Between 1779 and 1789, however, he was rector successively of four Maryland parishes: St. Paul's in Kent County; Shrewsbury, Kent; St. George's, Harford County; and St Stephen's, Kent. While rector of Shrewsbury, North Sassafras Parish, Kent County, he served as secretary of a convention of the Anglican clergymen of the Eastern Shore, held at Chestertown, November 9, 1780, at which "on motion of the Secretary, it was proposed that the Church known in the province as Protestant, be called the "Protestant Episcopal Church, " and it was so adopted". The name was in a short time in general use.
It seems probable that when Wilmer was in England in 1790 - 1791 in pursuit of his inheritance he was attracted to Swedenborgianism, for on his return he became the leader of a group which in Baltimore founded the first New Church Society in America. It was Wilmer's dream at the time that the New Church should become the established church of the United States, and in the Maryland Gazette (Baltimore) for October 18, 1791, he announced the publication of A Discourse on a Federal Church as Lately First Commenced in the Town of Baltimore. The following year he published A Sermon on the Doctrine of the New Jerusalem Church, being the First Promulgated within the United States of America, Delivered on the First Sunday in April 1792 in the Court House of Baltimore.

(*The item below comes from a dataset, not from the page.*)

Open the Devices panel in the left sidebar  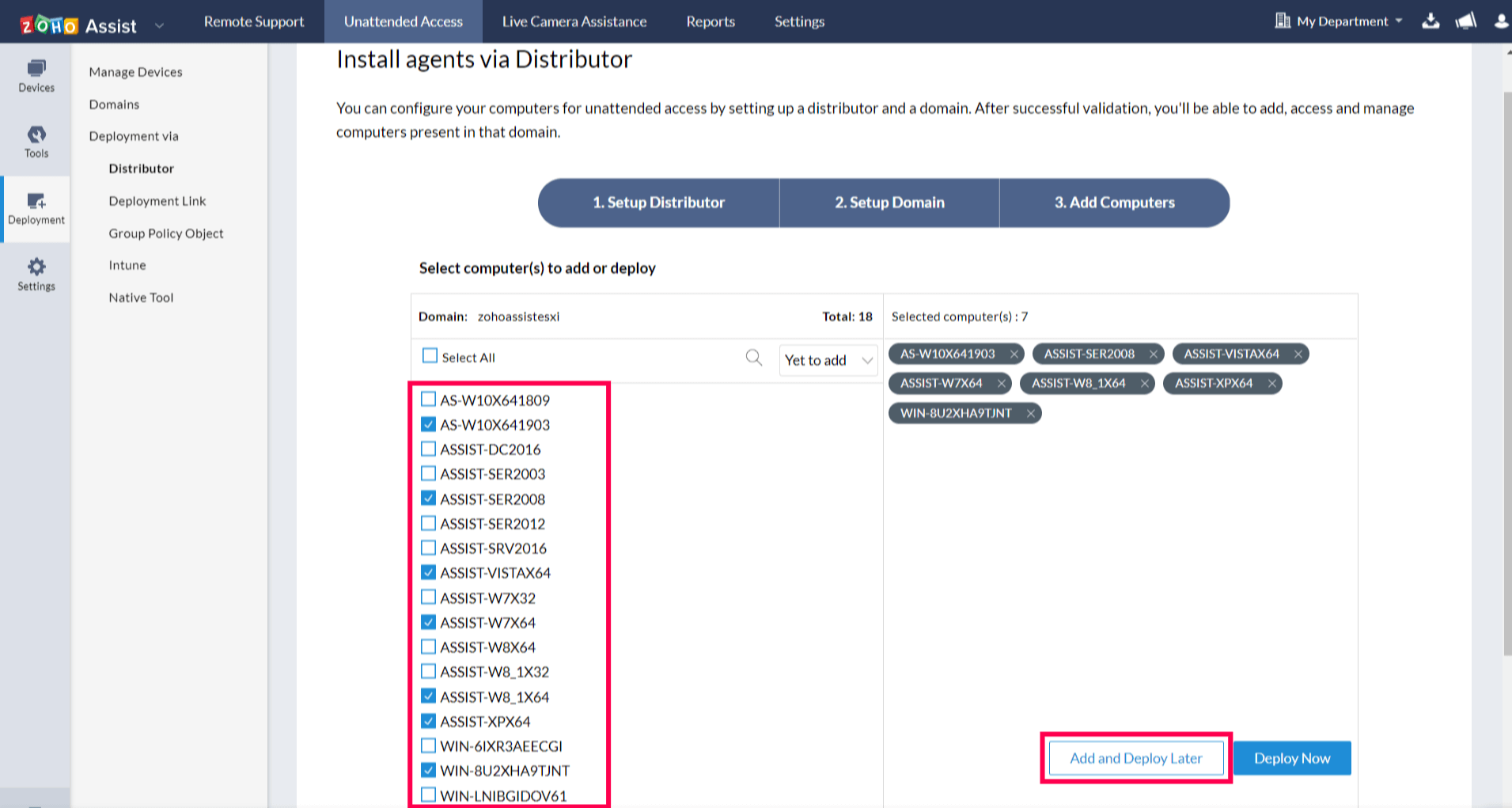click(x=36, y=75)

Established as a distinct religious society in England in 1788, the Church of the New Jerusalem thus came into existence in America four years later. Wilmer served as minister for a time, but after a year or two of struggle became discouraged and sought to support his family by his pen and by conducting a succession of short-lived schools in Baltimore, Charles Town, and Havre de Grace. About 1799 he was reinstated as a clergyman of the Episcopal Church and during the next decade held charges in Delaware, Maryland, and Virginia.
Wilmer also was a prolific writer and pamphleteer. His style was lively and readable. His frequent newspaper contributions, usually of a political, religious, or personal character, were often controversial and unrestrained.
From 1809 to 1813 he was one of the chaplains of Congress. Appointed in the latter year chaplain in the United States Army, he saw active service in the War of 1812. While attached to the North Western Army he was ship-wrecked on the "Chippaway River, " and died on April 14, 1814, at Detroit, apparently as the result of exposure.
Achievements
James Jones Wilmer was a renowned clergyman, who gave indispensable service in putting the Protestant Episcopal Church upon a new and firm footing.
Religion
In 1780, he left the Episcopal church to become a Swedenborgian and urged Washington to make the Swedenborgian church the "established church", which wisely was not done. He wrote voluminously and taught in various places to support himself; finally returned to and was reinstated in the Episcopal ministry in 1799.
Connections
On May 21, 1783, James Jones Wilmer married Sarah Magee, by whom he had five children. In 1803, he married Letitia Day.